Guide To UK Van Insurance
A valid van insurance policy is required for all vans that are used on the public highway. If you do not have valid insurance for your motor vehicle, it could be impounded or even scrapped.Usage:
There are different types of van insurance to choose from and drivers need to think about how the vehicle is used before applying for van insurance. Insurance companies base their rates upon the level of risk they associate with the use of a van so drivers need to understand the difference between the various categories that are used to describe vehicle usage. The categories are: social, domestic and pleasure use; carriage of your own goods; and haulage.
If the van is only used for social, domestic and pleasure purposes, it means that it is not used for business purposes. If, however, the van is used to haul your own supplies for your business (for example, you carry garden equipment to provide landscaping services or you are a mobile hairdresser carrying hair supplies) then this needs to be listed as the carriage of your own goods. Alternatively, if the van is used to transport other people’s goods for profit, then this should be listed as haulage - for example, the truck is used for deliveries.
If the van is to be used for business proposes it will often be described as a “commercial vehicle”. If you are not using it for business your van will often be classified in the same way as a car by insurers.What Type of Van Insurance Cover Do You Need?
As for motor insurance, van insurance can be broken down into three cover types:
- Third Party Only (TPO) – Provides the minimum level of cover required to drive a van on the road. Cover is provided if you cause damage or injury to a third party, but no cover is provided if you suffer damage to your own vehicle.
- Third Party, Fire and Theft (TPFT) – Provides cover for loss or damage to your vehicle caused by fire, lightening, explosion, theft or attempted theft, in addition to the liability cover provided under a TPO insurance policy.
- Fully Comprehensive insurance cover – this provides cover for accidental or malicious damage to the vehicle, in addition to the cover provided under a TPFT insurance policy.
One the main things an insurer will take in to consideration when rating (or pricing) a van for insurance cover is the intended use of the vehicle.
Generally, the premium you pay for your van insurance depends upon a range of factors including:
- Annual mileage
- The level of security protecting the vehicle
- The size and value of the vehicle
- The cost of repairing the vehicle
Generally the bigger and heavier the van, the more costly the insurance premium will be.
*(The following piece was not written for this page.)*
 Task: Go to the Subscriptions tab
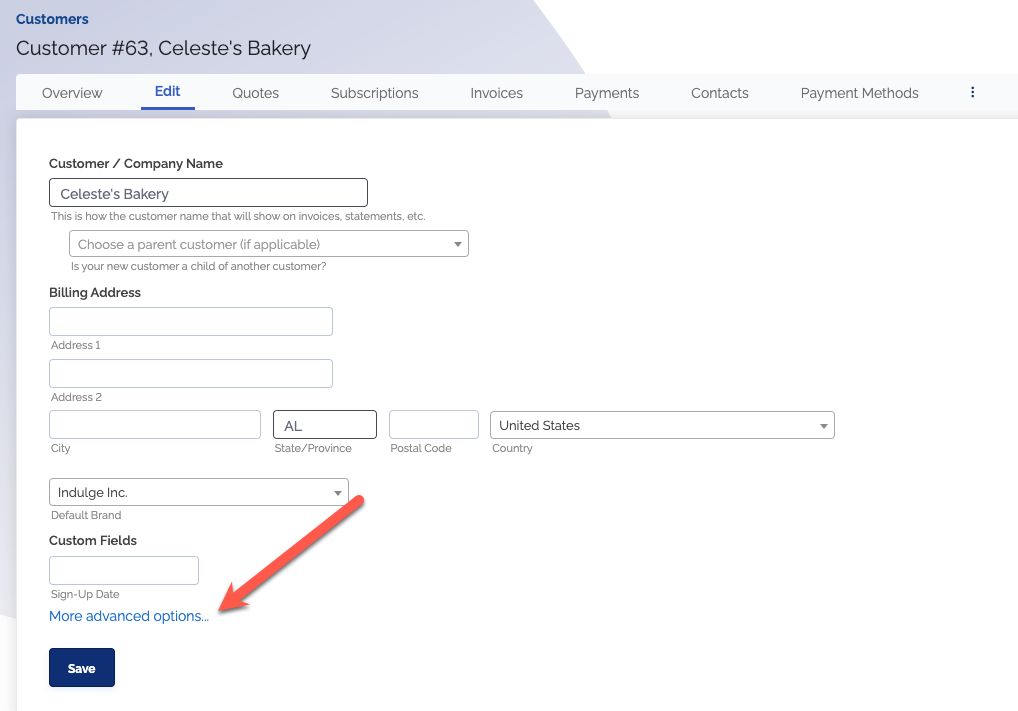click(x=374, y=93)
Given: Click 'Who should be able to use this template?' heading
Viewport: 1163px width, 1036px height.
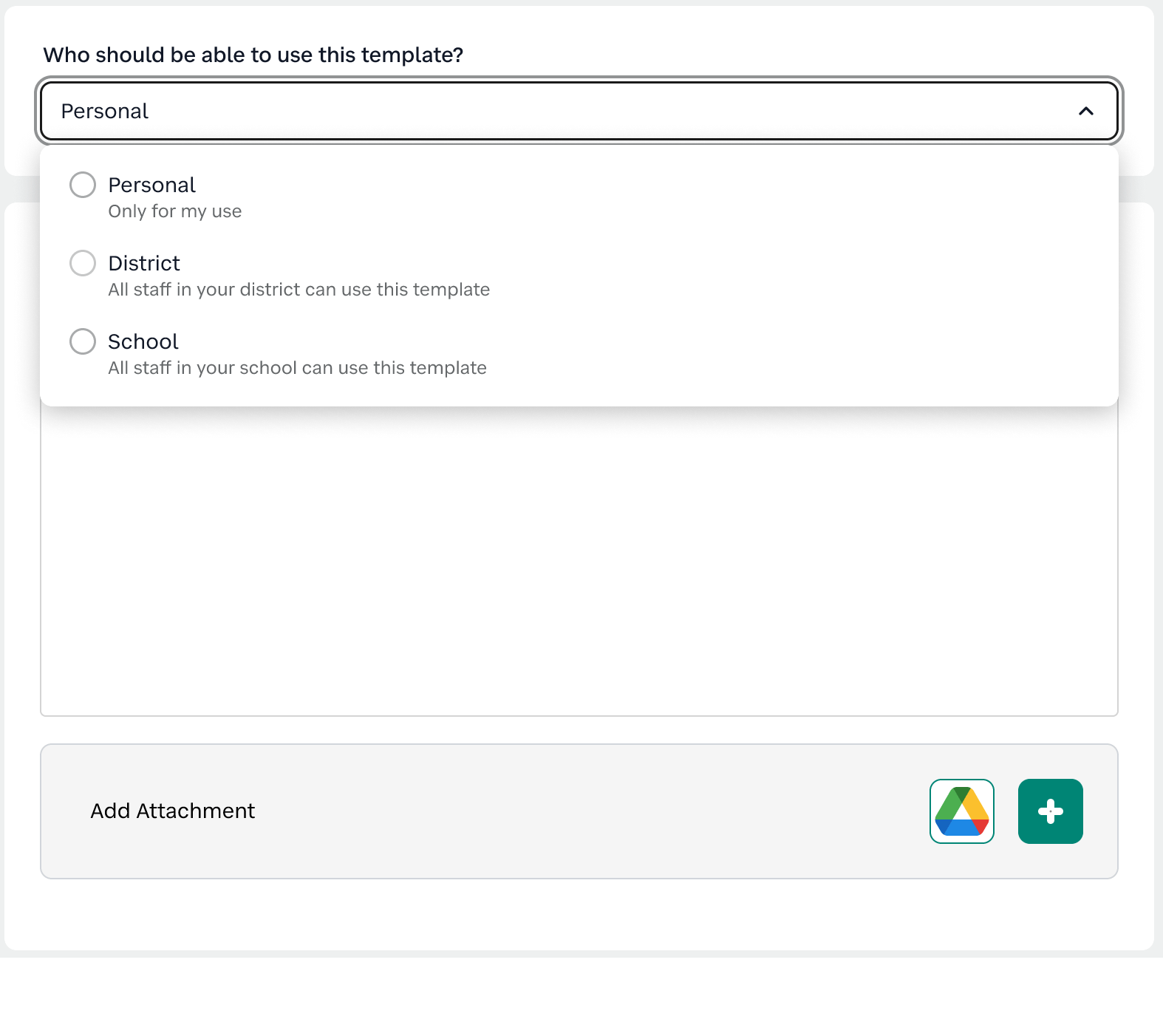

Most insurance companies use the same five categories of van as a starting point for pricing policies:
- “Car-derived van” or combi van: This type of van looks like a car from the front but the backseats are replaced with a cargo area and the windows are filled in. Examples of this type of van are the Vauxhall Astra van and the Ford Fiesta van.
- Micro-vans: The smallest size of van and one that is not derived from a car. Examples of this type of van are a Peugeot Blipper or a Citroen Nemo.
- Small/Light vans: These vehicles have double doors at the back and a raised roof. A common example is a Ford Transit Connect.
- Medium or panel vans: Perhaps the most popular “white vans”, they have a large load capacity and include the famous Ford Transit.
- Large vans: These vehicles are capable of carrying very large loads. A popular example often used in the removal trade is the Luton van.
Depending upon individual needs, additional insurance products could be beneficial. Some of these are particularly useful if you are running a business. Most Fully Comprehensive van insurance policies will not cover tools carried in the vehicle but check with the insurer for confirmation of this. To ensure you are fully covered it is worth considering taking out a “goods in transit” policy which can be bought separately. Goods in transit insurance will insure your tools, materials or stock against accidental damage or theft that can happen while in transit. However you will also need to check any exclusions on the policy if you intend to leave your tools of trade in the van overnight.